▸ Activity
Could you copy exactly the lines from the one containing "KPOA 93.5 (391, 1021)" through the last line of the records below, and nothing else?
====== Extracted information
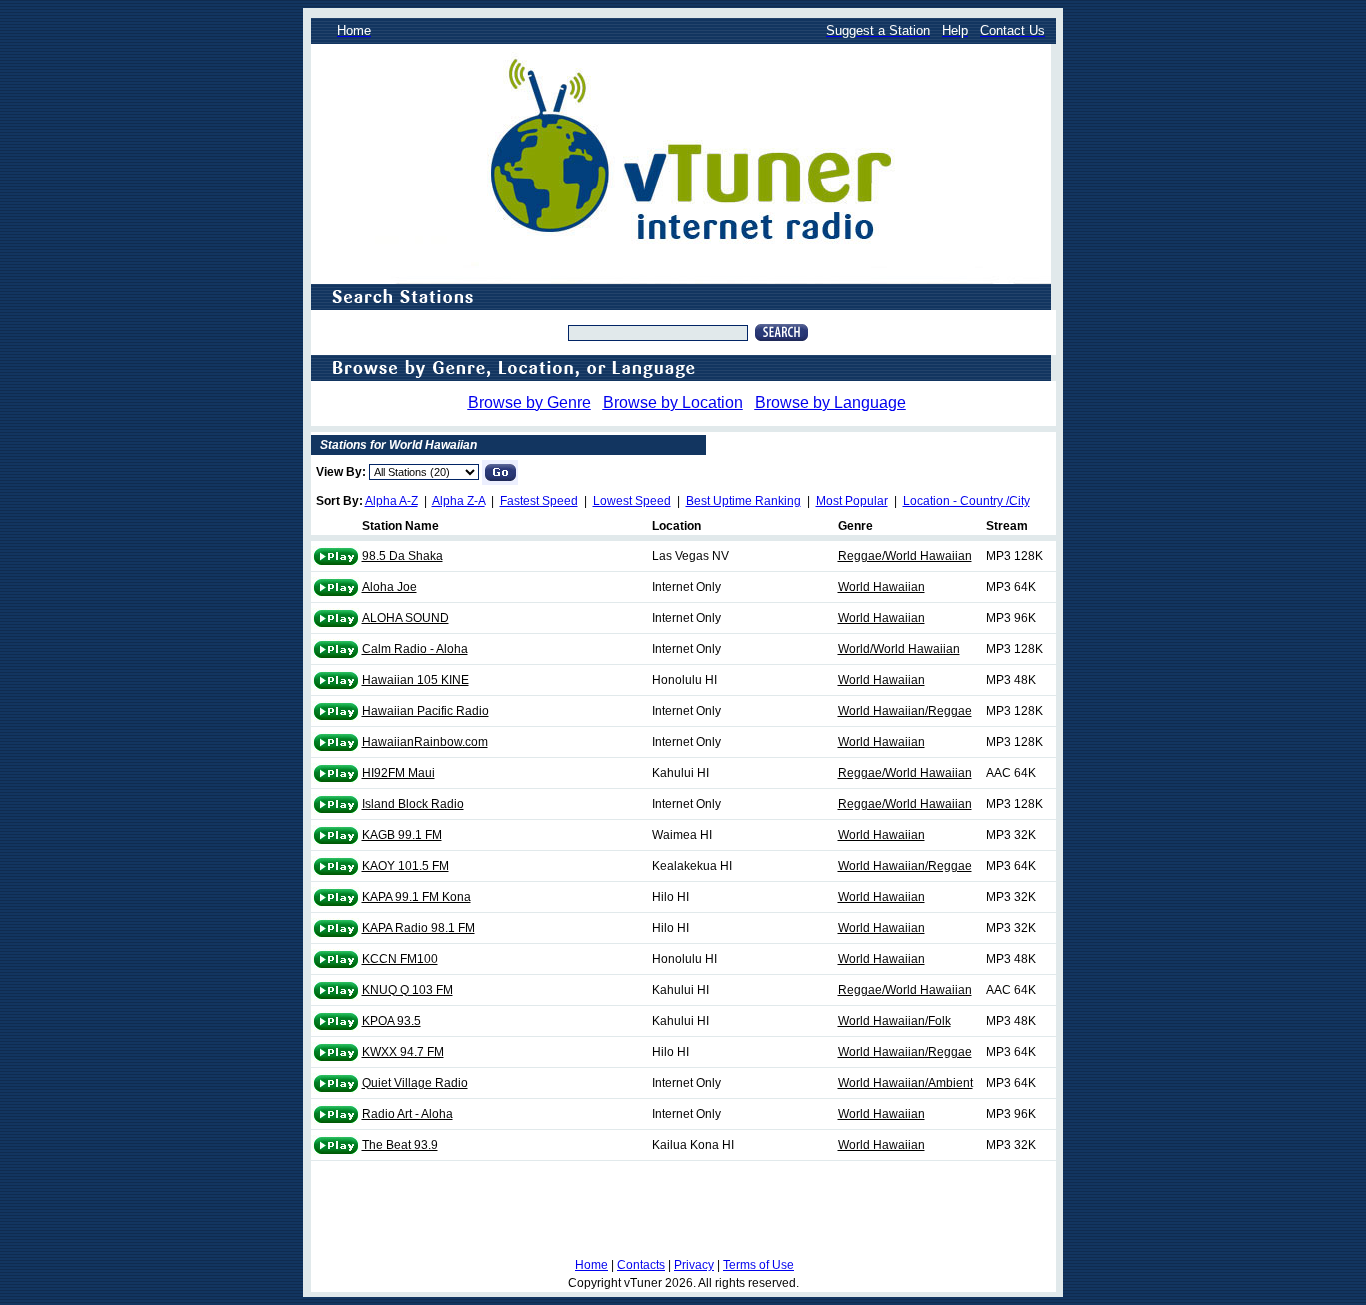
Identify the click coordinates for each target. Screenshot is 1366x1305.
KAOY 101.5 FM (405, 866)
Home (591, 1265)
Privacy (694, 1265)
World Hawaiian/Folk (894, 1021)
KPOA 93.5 (391, 1021)
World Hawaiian (881, 587)
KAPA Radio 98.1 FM (418, 928)
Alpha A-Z (391, 501)
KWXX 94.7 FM (403, 1052)
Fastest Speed (539, 501)
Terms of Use (758, 1265)
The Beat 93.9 (400, 1145)
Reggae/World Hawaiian (905, 556)
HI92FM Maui (398, 773)
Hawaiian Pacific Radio (425, 711)
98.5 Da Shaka (402, 556)
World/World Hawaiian (899, 649)
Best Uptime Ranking (743, 501)
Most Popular (852, 501)
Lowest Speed (632, 501)
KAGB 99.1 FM (402, 835)
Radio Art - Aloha (407, 1114)
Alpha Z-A (458, 501)
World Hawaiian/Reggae (905, 711)
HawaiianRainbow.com (425, 742)
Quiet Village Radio (415, 1083)
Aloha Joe (389, 587)
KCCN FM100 (400, 959)
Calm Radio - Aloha (415, 649)
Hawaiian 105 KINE (415, 680)
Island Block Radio (413, 804)
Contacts (641, 1265)
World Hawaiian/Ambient (905, 1083)
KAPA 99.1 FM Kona (416, 897)
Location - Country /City (966, 501)
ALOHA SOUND (405, 618)
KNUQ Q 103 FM (407, 990)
============
▸ Solution below
KPOA 93.5 (391, 1021)
World Hawaiian (881, 587)
KAPA Radio 98.1 FM (418, 928)
Alpha A-Z (391, 501)
KWXX 94.7 FM (403, 1052)
Fastest Speed (539, 501)
Terms of Use (758, 1265)
The Beat 93.9 (400, 1145)
Reggae/World Hawaiian (905, 556)
HI92FM Maui (398, 773)
Hawaiian Pacific Radio (425, 711)
98.5 Da Shaka (402, 556)
World/World Hawaiian (899, 649)
Best Uptime Ranking (743, 501)
Most Popular (852, 501)
Lowest Speed (632, 501)
KAGB 99.1 FM (402, 835)
Radio Art - Aloha (407, 1114)
Alpha Z-A (458, 501)
World Hawaiian/Reggae (905, 711)
HawaiianRainbow.com (425, 742)
Quiet Village Radio (415, 1083)
Aloha Joe (389, 587)
KCCN FM100 (400, 959)
Calm Radio - Aloha (415, 649)
Hawaiian 105 KINE (415, 680)
Island Block Radio (413, 804)
Contacts (641, 1265)
World Hawaiian/Ambient (905, 1083)
KAPA 99.1 FM Kona (416, 897)
Location - Country /City (966, 501)
ALOHA SOUND (405, 618)
KNUQ Q 103 FM (407, 990)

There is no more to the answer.